The Court's conclusion that execution of juveniles constitutes cruel and unusual punishment evolved in much the same manner. Initially, a closely divided Court invalidated one statutory scheme that permitted capital punishment to be imposed for crimes committed before age 16, but upheld other statutes authorizing capital punishment for crimes committed by 16- and 17-year-olds. Important to resolution of the first case was the fact that Oklahoma set no minimum age for capital punishment, but by separate provision allowed juveniles to be treated as adults for some purposes.1 Although four Justices favored a flat ruling that the Eighth Amendment barred the execution of anyone younger than 16 at the time of his offense, concurring Justice O’Connor found Oklahoma’s scheme defective as not having necessarily resulted from the special care and deliberation that must attend decisions to impose the death penalty. The following year Justice O’Connor again provided the decisive vote when the Court in Stanford v. Kentucky held that the Eighth Amendment does not categorically prohibit imposition of the death penalty for individuals who commit crimes at age 16 or 17. Like Oklahoma, neither Kentucky nor Missouri2 directly specified a minimum age for the death penalty. To Justice O’Connor, however, the critical difference was that there clearly was no national consensus forbidding imposition of capital punishment on 16- or 17-year-old murderers, whereas there was such a consensus against execution of 15-year-olds.3
Although the Court in Atkins v. Virginia contrasted the national consensus said to have developed against executing persons with intellectual disabilities with what it saw as a lack of consensus regarding execution of juvenile offenders over age 15,4 less than three years later the Court held that such a consensus had developed. The Court's decision in Roper v. Simmons5 drew parallels with Atkins. A consensus had developed, the Court held, against the execution of juveniles who were age 16 or 17 when they committed their crimes. Since Stanford, five states had eliminated authority for executing juveniles, and no states that formerly prohibited it had reinstated the authority. In all, 30 states prohibited execution of juveniles: 12 that prohibited the death penalty altogether, and 18 that excluded juveniles from its reach.
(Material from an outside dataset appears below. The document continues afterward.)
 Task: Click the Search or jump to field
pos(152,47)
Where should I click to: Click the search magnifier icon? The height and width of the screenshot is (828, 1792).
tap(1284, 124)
This meant that 20 states did not prohibit execution of juveniles, but the Court noted that only five of these states had actually executed juveniles since Stanford, and only three had done so in the 10 years immediately preceding Roper. Although the pace of change was slower than had been the case with execution of persons with intellectual disabilities, the consistent direction of change toward abolition was deemed more important.6
As in Atkins, the Court in Roper relied on its own independent judgment
in addition to its finding of consensus among the states.7 Three general differences between juveniles and adults make juveniles less morally culpable for their actions. Because juveniles lack maturity and have an underdeveloped sense of responsibility, they often engage in impetuous and ill-considered actions and decisions.
Juveniles are also more susceptible than adults to negative influences
and peer pressure. Finally, the character of juveniles is not as well formed, and their personality traits are more transitory, less fixed.
8 For these reasons, irresponsible conduct by juveniles is not as morally reprehensible,
they have a greater claim than adults to be forgiven,
and a greater possibility exists that a minor’s character deficiencies will be reformed.
9 Because of the diminished culpability of juveniles, the penological objectives of retribution and deterrence do not provide adequate justification for imposition of the death penalty. The majority preferred a categorical rule over individualized assessment of each offender’s maturity, explaining that [t]he differences between juvenile and adult offenders are too marked and well understood to risk allowing a youthful person to receive the death penalty despite insufficient culpability.
10
The Roper Court found confirmation for its holding in the overwhelming weight of international opinion against the juvenile death penalty.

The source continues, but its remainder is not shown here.